GLASWEGIANS are quick to give funny names to new structures – the Armadillo, the Squinty Bridge – but they have some way to go before they match Dublin's aptitude for nicknames.

A new book, Dublin's Strangest Tales by Michael Barry and Patrick Sammon, details a statue in O'Connell Street, commissioned in 1988, of Anna Livia Plurabelle, a character of course in James Joyce's Finnegans Wake.

The statue had a fountain and its waters were supposed to represent the flow of the River Liffey. But Dubliners singularly failed to appreciate the aesthetic. They referred to the statue as "the Floozie in the Jacuzzi".
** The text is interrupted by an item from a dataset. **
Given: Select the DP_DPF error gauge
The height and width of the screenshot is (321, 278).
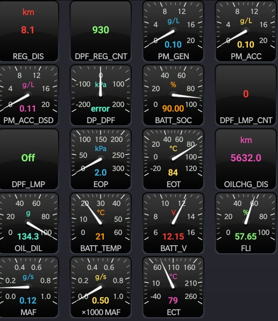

The result? The statue now languishes in an obscure little park some distance away.

That's gratitude

YOU'LL remember the story a few weeks ago about a Sainsbury's check-out assistant refusing to serve a customer who was talking on her mobile phone.

Fair enough, you might have thought. But the boot is sometimes on the other foot. From Wishaw we hear of a grandfatherly type in a supermarket with a trolleyful of groceries who failed to get a greeting from the check-out girl.

Not a word was spoken as she scanned the items. When he asked how much he was due, she merely pointed to the till display. Still silence reigned. Transaction complete, our friend decided to remind her about common courtesy.

"Does anyone say thanks any more?" he asked.

At which the girl uttered her only words: "It's written on your ticket."

Exit a wondering grandfather ...

Recycled joke

AND still the puns flood in, with John Gallacher, of Alloa, suggesting that people who are obese should be sent for waist recycling.

Malcolm Campbell, in Dumfries, mentions the cinema in the Basque country which went up in flames one night. Unfortunately it only had one door, and there were many casualties. All of which suggests that you shouldn't put all your basques in one exit.

Even the Duke of Edinburgh gets in on the act. Sandy Lawson recalling that the Duke once witnessed a ramshackle throne collapsing when an African king sat on it and remarked: "People who live in grass houses shouldn't stow thrones."

What are the odds?

AND Annemarie Kennedy, in Saltcoats, claims she recently sent a list of 10 puns to a certain newspaper, hoping that some would be featured.

"Unfortunately," she notes, "no pun in ten did."

Lost connection

OVERHEARD in a particularly busy Glasgow A&E department recently, with the staff running hither and yon: "Do you have wi-fi here?"